Desired Capabilities
  • Strong hands-on experience using multiple LLMs (ChatGPT, Claude, Gemini, open-source models, etc.)

  • Intuition for crafting adversarial prompts; familiarity with jailbreak or evasion techniques is a strong plus

  • Creative, adversarial problem-solving skills

  • Clear and thoughtful written communication

  • Strong ethical judgment and the ability to separate adversarial thinking from personal values

  • Self-directed, collaborative, and comfortable in feedback-heavy environments

  • Curiosity, persistence, and comfort with frequent failure in experimentation

 
Extra Credit
  • Familiarity with Python or other scripting languages

  • Experience working with LLM APIs or evaluation tooling

  • Comfort with structured data annotation and rubric-based scoring

  • Prior work in trust and safety, content moderation, QA, or security research

  • Subject matter expertise in any high-risk domain (cybersecurity, chemistry, biology, medicine, law, finance, etc.)

You Will Thrive Here If
  • You treat every model response as a hypothesis to challenge

  • You can switch between creative free-association and rigorous documentation in the same session

  • You go deep into unusual interests (fandoms, niche internet cultures, gaming exploits, Wikipedia rabbit holes, etc.)
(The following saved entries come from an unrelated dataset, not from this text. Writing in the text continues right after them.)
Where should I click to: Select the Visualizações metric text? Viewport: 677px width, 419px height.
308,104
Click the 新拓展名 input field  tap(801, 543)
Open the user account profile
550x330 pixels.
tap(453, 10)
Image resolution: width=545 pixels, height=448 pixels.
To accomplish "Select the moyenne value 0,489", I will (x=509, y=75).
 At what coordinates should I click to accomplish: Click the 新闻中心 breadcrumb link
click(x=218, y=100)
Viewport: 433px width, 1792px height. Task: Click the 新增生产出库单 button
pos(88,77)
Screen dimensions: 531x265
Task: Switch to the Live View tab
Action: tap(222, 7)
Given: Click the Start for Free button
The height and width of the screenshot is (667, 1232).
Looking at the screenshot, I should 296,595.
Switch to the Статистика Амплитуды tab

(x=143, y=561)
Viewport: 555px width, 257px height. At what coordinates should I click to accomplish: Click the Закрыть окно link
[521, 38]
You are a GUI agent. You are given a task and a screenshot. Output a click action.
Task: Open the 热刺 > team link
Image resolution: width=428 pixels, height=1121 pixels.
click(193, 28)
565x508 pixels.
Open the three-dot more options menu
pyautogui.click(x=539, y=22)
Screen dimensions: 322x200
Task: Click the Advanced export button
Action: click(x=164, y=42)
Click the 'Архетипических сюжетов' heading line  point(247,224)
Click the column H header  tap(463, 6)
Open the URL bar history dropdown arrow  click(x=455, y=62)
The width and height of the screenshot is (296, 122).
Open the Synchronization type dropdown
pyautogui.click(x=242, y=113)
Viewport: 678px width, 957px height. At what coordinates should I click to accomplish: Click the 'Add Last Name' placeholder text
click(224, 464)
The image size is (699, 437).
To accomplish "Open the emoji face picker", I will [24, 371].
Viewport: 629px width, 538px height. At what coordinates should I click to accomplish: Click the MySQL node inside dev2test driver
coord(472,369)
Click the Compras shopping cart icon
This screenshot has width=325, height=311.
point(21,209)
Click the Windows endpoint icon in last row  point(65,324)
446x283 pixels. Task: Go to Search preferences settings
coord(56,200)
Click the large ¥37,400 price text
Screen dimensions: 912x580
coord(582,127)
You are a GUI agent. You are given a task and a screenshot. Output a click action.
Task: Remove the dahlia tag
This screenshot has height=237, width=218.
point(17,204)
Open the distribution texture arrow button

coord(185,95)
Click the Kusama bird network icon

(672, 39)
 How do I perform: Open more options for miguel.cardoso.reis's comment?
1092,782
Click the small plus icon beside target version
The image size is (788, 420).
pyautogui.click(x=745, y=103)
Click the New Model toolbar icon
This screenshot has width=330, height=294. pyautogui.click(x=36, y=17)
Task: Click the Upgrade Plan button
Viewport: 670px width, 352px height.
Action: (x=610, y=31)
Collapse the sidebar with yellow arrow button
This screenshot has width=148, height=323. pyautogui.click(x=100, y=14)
  • You come from a creative background: writing, visual art, improv, puzzle design, or similar

  • You are energized by finding the thing nobody else thought to try

  • You are genuinely passionate about AI and follow the space closely

Content Warning

This role involves regular and deliberate exposure to harmful content. You will encounter and intentionally generate content involving violence, self-harm, hate speech, sexually explicit material, child safety scenarios, and other categories of harmful output as part of structured adversarial testing. Candidates must be able to engage with this material professionally and sustainably. Support resources are available.